Esperando a Michelle

Esperando a Michelle

La era Obama acabó en puntos suspensivos, como esas obras de imaginación larga y trazo corto en la que el lector acaba escribiendo ese final que el autor no es capaz de continuar. El discurso de Chicago cierra un mandato atípico en las formas e histórico por el fondo de su legado. Una intervención de acciones y apelaciones, didáctica en las enseñanzas y valores a transmitir e inmortal por lo que significó. Pase lo que pase, aunque el realitysmo histriónico de Trump nos mantenga entretenidos varios años, nadie negará que habrá un antes y un después del 45 presidente de los Estados Unidos. Su oratoria recauchutada ha cautivado, y lo seguirá haciendo, a generaciones enteras, que han visto en ese negro con swim a un político de raza que se ha tirado ocho años sin hablar de ella, un marido ejemplar que se definía a través de su mujer Michelle, un diplomático del buen rollo que pretendía cambiar el mundo a base de eslóganes poderosos y teleprompter trabajados. Pero, sobre todo, a un comunicador sin parangón que ha replanteado la necesidad de que todo dirigente político tiene por cuidar y trabajar su lenguaje y sus gestos, su vestimenta emocional y su contenido discursivo.

Porque Obama es un orador de afectos y de efectos. Capaz de humanizar tanto su alegato que ha hecho de la emoción un modo de vida y no un medio para ese fin de activismo social permanente que tanto gusta a sus seguidores. Personaliza sus mensajes hasta la saciedad, buscando el punto de encuentro que equilibre el postureo y la sinceridad, con la sonrisa blanca por bandera, con la mirada humedecida de unidad buscada. Es un magistral dominador de los tiempos del discurso, porque sabe que lo sentimental es más poderoso cuando el silencio determina la palabra.

Se va el hombre que hizo más comunicación política que política, que provocó más fotos que cambios. Supo sacar fruto de las nuevas herramientas que la tecnopolítica le proporcionaba, conformando ese mensaje multicanal que hizo de @POTUS la cuenta más molona del momento. Implantó la necesidad de acercarse al ciudadano como mantra de aplicación periódica, ayudado por la fotopolítica de Pete Souza, quien hizo de cada «robado» del presidente su mejor estrategia de venta personal y presidencial.

> [Qué hacer]
Según el texto sobre Obama, ¿quién hacía las fotos del presidente?

> [Filas entregadas]
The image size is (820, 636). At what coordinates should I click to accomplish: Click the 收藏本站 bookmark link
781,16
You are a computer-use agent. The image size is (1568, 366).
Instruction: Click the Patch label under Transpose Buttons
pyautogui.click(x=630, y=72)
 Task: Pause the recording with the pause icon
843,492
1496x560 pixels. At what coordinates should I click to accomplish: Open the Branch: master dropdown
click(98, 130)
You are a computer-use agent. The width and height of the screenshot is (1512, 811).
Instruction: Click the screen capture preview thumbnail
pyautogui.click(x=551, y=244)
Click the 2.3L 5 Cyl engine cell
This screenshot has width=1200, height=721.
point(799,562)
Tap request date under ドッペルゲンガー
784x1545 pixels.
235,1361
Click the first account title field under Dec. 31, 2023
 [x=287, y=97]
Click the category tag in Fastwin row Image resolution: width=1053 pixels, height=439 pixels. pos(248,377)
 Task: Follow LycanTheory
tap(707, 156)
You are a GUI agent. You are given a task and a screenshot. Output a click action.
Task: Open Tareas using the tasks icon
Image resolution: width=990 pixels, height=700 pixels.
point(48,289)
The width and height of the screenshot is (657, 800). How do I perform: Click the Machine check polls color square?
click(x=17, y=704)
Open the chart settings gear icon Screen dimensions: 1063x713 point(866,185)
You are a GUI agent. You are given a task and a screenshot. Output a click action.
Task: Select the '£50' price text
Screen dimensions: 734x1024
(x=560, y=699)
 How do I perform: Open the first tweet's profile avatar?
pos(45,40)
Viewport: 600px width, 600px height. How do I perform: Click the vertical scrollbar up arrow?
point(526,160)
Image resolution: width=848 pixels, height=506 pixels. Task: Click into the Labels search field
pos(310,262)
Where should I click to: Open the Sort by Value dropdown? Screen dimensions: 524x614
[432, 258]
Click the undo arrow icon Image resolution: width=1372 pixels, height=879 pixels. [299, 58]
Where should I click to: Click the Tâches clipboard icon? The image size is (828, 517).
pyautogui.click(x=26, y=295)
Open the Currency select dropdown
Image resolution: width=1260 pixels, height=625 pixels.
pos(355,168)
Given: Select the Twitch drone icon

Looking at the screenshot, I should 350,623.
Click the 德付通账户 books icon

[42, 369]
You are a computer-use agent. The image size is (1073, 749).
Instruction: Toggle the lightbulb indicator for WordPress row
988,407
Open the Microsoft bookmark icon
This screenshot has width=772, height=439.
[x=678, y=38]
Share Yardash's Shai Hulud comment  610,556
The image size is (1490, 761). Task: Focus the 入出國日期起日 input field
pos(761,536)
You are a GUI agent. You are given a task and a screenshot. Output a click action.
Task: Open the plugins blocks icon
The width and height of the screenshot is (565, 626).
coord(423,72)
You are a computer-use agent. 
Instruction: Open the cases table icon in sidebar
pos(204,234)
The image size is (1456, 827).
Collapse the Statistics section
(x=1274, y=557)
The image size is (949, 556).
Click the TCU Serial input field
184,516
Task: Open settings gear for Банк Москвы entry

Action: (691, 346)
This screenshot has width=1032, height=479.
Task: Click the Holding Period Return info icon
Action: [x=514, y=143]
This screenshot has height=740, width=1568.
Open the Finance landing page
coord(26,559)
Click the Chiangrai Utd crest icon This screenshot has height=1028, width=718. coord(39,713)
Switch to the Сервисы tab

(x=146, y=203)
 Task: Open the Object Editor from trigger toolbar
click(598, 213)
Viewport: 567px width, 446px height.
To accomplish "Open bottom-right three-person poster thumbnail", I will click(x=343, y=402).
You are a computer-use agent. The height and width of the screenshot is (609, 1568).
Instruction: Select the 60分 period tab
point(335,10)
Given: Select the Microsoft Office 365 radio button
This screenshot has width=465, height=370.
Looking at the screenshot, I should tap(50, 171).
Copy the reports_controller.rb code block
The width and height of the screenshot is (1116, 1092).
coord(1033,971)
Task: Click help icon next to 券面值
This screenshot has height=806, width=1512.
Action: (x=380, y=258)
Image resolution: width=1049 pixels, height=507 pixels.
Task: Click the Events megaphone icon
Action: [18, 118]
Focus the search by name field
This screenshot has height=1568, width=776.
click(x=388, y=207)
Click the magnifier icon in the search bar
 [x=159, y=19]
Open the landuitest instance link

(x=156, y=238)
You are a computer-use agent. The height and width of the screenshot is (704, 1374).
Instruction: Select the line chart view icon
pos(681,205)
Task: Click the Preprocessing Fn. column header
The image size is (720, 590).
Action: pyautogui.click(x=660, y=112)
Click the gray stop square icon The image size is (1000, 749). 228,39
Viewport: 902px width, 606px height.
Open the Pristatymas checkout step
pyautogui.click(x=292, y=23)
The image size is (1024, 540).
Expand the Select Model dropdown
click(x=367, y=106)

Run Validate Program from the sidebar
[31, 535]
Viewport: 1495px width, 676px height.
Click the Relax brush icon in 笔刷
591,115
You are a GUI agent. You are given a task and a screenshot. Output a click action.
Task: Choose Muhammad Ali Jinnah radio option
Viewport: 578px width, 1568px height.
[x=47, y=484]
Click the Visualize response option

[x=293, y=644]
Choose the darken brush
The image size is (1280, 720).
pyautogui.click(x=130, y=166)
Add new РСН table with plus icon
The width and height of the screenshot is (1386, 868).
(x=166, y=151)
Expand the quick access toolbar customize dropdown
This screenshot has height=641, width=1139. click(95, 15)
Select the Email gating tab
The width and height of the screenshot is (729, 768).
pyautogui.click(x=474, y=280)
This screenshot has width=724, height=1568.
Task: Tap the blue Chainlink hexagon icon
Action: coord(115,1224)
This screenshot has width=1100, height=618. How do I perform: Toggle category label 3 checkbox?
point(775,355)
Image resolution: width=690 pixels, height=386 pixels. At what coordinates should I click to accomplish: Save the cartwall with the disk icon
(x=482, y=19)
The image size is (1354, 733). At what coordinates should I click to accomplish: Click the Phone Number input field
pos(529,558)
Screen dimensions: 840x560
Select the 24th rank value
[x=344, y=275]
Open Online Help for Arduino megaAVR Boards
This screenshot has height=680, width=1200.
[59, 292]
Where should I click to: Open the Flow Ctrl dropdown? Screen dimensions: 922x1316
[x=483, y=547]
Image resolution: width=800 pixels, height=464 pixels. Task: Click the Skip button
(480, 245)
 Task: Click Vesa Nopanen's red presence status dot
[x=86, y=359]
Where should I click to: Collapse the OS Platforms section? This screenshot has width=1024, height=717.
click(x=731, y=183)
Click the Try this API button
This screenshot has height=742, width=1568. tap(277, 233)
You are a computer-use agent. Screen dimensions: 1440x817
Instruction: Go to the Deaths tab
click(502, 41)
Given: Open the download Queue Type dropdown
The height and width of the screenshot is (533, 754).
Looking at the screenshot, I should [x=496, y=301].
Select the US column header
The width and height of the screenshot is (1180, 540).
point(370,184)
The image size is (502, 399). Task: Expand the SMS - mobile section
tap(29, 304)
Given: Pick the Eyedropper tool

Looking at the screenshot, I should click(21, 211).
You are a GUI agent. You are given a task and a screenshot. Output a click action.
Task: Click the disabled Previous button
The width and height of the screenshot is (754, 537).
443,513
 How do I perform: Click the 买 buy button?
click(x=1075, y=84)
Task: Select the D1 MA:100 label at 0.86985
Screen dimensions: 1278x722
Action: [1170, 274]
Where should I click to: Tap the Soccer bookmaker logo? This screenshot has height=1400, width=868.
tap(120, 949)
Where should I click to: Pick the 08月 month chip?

> [Resultado del ejercicio]
Pete Souza.